Taking the steps to create an estate plan is an understandably difficult decision. It means spending time dwelling on the end of your life and beyond, and this is not an easy thing for many to do. However, even if you are willing to overcome this fear, you may be among the large percentage of California residents who hesitate to make an estate plan because they cling to the persistent myths surrounding the purpose and process of estate planning.
The sad thing is that those who fail to create an estate plan because of their misconceptions do not see the confusion and disorder they leave behind for their loved ones. Many families have fallen into disagreements and disunity that their loved ones could have prevented with a simple estate plan.
A versatile tool
If you believe some of the common misconceptions about estate planning, the first step is to get to the truth so you can begin creating a solid plan that will not only provide for your family but also offer you some protection too. An estate plan can be quite flexible and structured to meet the needs of those in almost every circumstance.
Like many, you might believe you are too young or that you don’t have sufficient wealth to justify an estate plan. However, you might be surprised at what your estate plan can do, including the following:
- Designate trusted agents to carry out your final wishes
- Establish a plan for your own health care needs in case you should ever become incapacitated and unable to speak for yourself
- Protect your financial and legal matters if you should become ill or otherwise unable to handle them yourself
- Memorialize your wishes for the end of your life, your funeral arrangements and related matters
An estate plan offers many more options than just a will, and it can also function in ways beyond simply distributing your belongings after you die.

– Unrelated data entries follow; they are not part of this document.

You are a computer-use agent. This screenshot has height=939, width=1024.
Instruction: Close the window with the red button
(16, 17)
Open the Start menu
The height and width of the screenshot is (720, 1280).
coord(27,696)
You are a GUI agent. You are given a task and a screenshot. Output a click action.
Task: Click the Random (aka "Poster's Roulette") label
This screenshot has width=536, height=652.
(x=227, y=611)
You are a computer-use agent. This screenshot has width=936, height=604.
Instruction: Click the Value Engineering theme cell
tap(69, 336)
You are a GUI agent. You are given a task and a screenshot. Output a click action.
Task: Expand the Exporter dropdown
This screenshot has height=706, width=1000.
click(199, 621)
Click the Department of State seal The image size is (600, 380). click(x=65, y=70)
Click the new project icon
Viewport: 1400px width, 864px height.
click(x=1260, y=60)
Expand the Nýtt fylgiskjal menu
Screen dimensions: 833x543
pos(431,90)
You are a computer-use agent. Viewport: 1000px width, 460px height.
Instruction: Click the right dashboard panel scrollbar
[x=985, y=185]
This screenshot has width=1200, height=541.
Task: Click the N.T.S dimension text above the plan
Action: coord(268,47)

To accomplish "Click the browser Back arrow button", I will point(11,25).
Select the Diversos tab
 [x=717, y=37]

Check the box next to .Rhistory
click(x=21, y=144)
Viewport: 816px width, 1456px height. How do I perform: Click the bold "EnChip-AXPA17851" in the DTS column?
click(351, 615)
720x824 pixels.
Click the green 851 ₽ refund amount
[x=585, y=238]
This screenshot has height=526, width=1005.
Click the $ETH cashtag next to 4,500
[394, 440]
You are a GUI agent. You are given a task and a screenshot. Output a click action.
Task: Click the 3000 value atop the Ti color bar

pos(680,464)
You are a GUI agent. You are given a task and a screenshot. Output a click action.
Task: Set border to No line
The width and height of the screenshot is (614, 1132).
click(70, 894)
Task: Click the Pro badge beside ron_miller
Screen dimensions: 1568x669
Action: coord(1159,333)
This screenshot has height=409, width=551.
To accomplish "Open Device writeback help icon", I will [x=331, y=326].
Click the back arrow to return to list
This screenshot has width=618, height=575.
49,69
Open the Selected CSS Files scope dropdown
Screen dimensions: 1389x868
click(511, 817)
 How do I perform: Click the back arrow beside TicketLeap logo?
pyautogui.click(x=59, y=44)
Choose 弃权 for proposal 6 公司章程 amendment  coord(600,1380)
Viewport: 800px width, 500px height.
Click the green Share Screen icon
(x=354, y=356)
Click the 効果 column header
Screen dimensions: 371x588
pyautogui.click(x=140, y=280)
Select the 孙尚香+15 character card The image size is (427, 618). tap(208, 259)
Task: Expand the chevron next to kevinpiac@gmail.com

Once your plan is in place
Those who take the noble step and establish an estate plan sometimes believe their work is over. This is another myth. Your will, trust and other documents will need periodic reviews to ensure they remain relevant and that they continue to express your wishes. If you experience significant life changes, such as getting married or divorced, gaining or losing assets, or simply having a change of heart about your bequests, you can always revisit your plan to update it.